There is a running debate about how much the German people knew about the camps and what happened in them. There was perhaps the bigger question than what they knew though. Did any of them want to protest or feel safe enough to protest. When you know people are being killed in camps, what’s to prevent you from being next to be detained if you speak up?
What did the government say about them?
Nazi propaganda regarding concentration camps and “ghettos” aimed to mask the mass murder by presenting them as necessary, humane, or productive labor centers. They utilized curated films, fake documentation, and staged sites (like Terezin) to show things were okay.
Terezin was in Czechoslovakia. The King of Denmark had demanded that observers be allowed to see the Danish Jews held there. Swiss observers from the Red Cross and two Danish representatives were given permission to visit.
The Germans immediately engaged in an infamous beautification program – “Operation Embellishment,” a ruse intended to mollify the king’s concerns. Weeks of preparation preceded the visit. The area was cleaned up, and the Nazis deported many Jews to Auschwitz to minimize the appearance of overcrowding in Terezin. So it was named, “Operation Embellishment”. The Nazis directed the building of fake shops and cafés to imply that the Jews lived in relative comfort. The beautification worked initially. The observers believed there were no more than three people in any room, that living conditions were good, and were even treated to a concert.
After the end of the war, the true stories came out. Survivors told the real story of brutal conditions, overcrowding, and death. We are lucky to have had 3 members of Congress able to show up and see for themselves unannounced. Though who knows what else is going on in all the places ICE has detained people where congressional representatives don’t show up unannounced or even know about. We can’t remember what we never know.
Yom HaShoah was established in 1951 based on the Hebrew calendar was established by Israeli Knesset. The day celebrates resistance, heroism, memory, and survival.
The need to control others is always cause for concern. Americans are more and more aware of the manipulation and control. And the deceit. They are doing something about it.
Americans are beginning to resist the placement of their detention centers in their communities. Sites in at least 10 states have run into active resistance or ICE has walked away from them. Here’s where resistance and heroism are happening.
· Hutchins, TX (community members and leaders successfully lobbied a company to not sell a warehouse to ICE)
· Roxbury, NJ (the governor and community leaders are working to block a warehouse conversion)
· Surprise, AZ (state officials are questioning the legality of a surprise warehouse purchase)
· Merrillville, IN (a building owner stopped negotiating with federal officials after local concerns were raised)
· Orange County, FL (officials are drafting resolutions and exploring legal challenges against proposed facilities)
· Tremont/Hamburg PA (the state is blocking water access for the building citing it would overwhelm the community’s ability to serve its own residents’ water needs)

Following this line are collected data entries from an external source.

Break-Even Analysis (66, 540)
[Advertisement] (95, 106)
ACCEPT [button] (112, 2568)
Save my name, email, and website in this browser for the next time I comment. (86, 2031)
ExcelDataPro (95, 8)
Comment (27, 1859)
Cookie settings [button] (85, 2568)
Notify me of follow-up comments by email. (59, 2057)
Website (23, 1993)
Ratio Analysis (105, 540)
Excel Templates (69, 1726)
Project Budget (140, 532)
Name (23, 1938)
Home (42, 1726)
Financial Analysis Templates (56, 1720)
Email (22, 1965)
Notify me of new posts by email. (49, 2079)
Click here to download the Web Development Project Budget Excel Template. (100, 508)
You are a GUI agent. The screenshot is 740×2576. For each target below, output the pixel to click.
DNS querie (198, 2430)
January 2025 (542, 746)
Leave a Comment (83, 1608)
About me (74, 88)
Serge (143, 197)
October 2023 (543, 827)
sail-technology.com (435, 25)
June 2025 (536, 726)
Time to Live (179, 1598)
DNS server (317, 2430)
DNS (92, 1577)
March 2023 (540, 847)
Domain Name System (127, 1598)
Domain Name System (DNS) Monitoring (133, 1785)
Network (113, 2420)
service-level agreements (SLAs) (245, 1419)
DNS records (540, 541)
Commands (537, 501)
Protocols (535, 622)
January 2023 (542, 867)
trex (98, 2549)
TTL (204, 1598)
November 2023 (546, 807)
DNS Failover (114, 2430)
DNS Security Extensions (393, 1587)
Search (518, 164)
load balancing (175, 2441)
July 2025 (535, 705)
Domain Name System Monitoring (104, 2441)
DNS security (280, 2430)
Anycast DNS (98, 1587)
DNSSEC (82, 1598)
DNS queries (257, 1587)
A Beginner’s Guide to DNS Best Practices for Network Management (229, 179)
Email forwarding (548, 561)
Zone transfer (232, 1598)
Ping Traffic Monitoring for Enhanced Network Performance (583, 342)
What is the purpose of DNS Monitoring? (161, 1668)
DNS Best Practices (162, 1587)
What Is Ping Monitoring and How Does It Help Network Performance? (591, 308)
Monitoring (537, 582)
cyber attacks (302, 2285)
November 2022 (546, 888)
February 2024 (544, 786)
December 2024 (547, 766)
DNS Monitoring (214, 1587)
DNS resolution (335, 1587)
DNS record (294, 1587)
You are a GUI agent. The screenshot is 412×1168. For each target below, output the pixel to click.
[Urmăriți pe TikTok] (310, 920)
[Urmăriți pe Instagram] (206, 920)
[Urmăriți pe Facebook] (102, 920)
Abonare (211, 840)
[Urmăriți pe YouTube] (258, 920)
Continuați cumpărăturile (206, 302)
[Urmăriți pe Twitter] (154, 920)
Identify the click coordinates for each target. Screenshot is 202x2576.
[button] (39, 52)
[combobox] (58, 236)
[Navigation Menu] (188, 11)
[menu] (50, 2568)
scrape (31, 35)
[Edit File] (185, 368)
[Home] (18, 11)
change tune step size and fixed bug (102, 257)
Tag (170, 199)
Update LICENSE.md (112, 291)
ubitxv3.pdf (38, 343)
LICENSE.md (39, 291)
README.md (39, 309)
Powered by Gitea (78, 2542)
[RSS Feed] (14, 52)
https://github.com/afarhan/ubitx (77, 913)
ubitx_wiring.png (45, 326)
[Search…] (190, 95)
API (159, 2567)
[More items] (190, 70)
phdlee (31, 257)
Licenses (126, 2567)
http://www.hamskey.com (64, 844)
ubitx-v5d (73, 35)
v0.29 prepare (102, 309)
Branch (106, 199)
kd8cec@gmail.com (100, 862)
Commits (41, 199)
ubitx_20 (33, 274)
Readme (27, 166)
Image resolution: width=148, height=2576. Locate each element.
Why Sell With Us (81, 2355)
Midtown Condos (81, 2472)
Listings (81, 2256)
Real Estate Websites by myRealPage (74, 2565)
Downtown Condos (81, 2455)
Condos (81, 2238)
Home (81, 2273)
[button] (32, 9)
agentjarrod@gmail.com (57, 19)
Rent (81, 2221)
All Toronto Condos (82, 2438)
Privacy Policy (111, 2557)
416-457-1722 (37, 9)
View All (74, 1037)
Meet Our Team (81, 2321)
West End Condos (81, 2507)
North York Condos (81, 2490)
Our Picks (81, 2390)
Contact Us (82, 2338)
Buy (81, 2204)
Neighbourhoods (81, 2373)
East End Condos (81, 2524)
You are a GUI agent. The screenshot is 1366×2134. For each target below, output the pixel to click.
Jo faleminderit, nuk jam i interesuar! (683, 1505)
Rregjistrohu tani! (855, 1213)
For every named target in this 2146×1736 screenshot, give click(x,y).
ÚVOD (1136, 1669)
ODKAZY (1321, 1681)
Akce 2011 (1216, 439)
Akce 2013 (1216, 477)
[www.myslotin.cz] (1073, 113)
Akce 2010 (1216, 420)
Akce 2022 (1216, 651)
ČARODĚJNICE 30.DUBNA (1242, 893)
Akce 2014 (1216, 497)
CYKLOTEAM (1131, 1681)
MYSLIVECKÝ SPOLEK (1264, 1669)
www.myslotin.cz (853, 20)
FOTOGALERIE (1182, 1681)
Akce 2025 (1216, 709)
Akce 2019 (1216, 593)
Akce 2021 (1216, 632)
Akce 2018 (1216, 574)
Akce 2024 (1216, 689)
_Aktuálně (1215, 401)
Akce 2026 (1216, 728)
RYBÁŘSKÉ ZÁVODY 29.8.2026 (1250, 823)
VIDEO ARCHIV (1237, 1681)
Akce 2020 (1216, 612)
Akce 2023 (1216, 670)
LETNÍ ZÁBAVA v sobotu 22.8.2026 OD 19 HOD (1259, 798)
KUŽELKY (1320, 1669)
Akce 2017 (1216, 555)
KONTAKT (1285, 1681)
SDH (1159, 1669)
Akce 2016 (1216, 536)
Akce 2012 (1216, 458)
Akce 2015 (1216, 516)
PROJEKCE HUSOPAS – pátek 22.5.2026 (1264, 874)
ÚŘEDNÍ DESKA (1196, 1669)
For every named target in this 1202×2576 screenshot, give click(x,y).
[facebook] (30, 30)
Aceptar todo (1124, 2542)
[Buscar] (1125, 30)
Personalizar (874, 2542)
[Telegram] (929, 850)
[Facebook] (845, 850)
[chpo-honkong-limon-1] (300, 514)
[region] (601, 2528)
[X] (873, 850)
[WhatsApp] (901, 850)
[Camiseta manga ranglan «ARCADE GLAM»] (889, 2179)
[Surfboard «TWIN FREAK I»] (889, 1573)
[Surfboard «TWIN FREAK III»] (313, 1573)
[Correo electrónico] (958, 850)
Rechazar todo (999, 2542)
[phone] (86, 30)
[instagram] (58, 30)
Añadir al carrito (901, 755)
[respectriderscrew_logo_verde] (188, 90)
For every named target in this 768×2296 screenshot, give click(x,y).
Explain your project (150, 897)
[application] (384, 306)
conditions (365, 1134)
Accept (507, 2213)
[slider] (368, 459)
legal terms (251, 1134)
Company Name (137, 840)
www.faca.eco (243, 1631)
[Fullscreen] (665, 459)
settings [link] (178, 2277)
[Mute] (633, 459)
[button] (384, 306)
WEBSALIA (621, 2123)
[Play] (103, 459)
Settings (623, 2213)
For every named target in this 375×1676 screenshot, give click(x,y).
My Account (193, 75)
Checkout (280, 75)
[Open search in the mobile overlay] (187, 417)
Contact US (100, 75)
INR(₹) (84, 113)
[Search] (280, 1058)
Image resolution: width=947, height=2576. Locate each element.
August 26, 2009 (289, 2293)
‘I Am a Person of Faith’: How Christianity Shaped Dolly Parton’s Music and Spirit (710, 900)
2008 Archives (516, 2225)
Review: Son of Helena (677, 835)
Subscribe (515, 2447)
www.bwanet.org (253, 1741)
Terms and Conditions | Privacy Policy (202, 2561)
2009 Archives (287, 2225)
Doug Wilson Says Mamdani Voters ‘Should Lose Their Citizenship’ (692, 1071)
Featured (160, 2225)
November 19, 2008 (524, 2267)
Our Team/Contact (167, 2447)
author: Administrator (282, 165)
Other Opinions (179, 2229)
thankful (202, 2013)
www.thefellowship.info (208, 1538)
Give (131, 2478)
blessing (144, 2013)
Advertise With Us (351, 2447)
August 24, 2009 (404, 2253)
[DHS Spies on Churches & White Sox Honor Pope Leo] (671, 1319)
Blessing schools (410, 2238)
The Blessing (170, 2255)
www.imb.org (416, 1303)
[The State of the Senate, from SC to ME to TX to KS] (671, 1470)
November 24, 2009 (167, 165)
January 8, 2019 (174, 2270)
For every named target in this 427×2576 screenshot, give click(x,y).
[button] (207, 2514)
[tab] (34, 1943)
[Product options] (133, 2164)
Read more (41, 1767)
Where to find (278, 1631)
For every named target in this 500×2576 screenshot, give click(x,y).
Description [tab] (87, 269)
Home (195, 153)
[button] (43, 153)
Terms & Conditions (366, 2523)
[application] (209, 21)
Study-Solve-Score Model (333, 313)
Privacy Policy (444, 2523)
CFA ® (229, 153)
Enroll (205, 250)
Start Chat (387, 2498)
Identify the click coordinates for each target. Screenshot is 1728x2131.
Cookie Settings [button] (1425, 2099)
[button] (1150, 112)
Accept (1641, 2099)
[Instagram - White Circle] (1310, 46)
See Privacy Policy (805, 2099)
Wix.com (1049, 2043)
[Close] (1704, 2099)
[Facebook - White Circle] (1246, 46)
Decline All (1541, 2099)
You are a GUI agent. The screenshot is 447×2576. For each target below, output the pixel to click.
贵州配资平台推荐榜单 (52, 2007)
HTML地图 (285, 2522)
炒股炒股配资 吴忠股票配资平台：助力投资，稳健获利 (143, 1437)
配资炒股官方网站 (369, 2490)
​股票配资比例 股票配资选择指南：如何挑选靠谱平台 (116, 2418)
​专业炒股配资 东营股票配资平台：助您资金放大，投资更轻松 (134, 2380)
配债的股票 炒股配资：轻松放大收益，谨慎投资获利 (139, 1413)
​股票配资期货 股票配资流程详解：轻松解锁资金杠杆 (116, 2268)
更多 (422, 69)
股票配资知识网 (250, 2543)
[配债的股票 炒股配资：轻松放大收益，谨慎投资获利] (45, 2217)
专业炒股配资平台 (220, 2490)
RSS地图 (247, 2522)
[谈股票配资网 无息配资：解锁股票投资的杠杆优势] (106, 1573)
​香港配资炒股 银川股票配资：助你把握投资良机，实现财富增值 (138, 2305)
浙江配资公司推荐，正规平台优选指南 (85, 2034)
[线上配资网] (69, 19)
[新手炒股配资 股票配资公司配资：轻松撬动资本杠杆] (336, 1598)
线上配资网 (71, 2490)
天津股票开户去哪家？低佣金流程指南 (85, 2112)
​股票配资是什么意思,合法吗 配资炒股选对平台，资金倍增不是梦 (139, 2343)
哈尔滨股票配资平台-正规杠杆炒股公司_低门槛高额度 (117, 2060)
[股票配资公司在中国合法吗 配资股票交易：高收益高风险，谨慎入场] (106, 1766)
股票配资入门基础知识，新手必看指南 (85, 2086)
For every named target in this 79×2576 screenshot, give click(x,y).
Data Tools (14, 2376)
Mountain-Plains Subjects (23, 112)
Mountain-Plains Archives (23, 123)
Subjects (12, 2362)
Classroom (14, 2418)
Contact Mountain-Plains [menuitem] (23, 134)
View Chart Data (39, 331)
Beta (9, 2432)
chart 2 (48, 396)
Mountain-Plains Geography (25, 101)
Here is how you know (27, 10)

· Social Circle, GA (state officials and residents have managed to pause construction of a super facility due to water, infrastructure, and safety concerns)
· Hagerstown, MD (state officials have raised community and environmental concerns)
· Chester, NY (ICE withdrew from the site after community protests and attention was brought to the project)
· Lebanon, TN (ICE withdrew from the project after safety and infrastructure concerns were raised and proximity to schools)
I suspect there are other efforts as well. The resistance is growing. We must remember how easily we forget to be humane. Less than 200,000 Holocaust survivors remain alive, over half of whom live in Israel. Those still alive are in their mid-80s and older. They would beg us to remember, lest we lose control.
Yom HaShoah ended at sunset on Tuesday. We remember it today and everyday to resist. History repeats itself but only if we let it, don’t remember it, and don’t know it. May the resistance continue. May we control what’s next.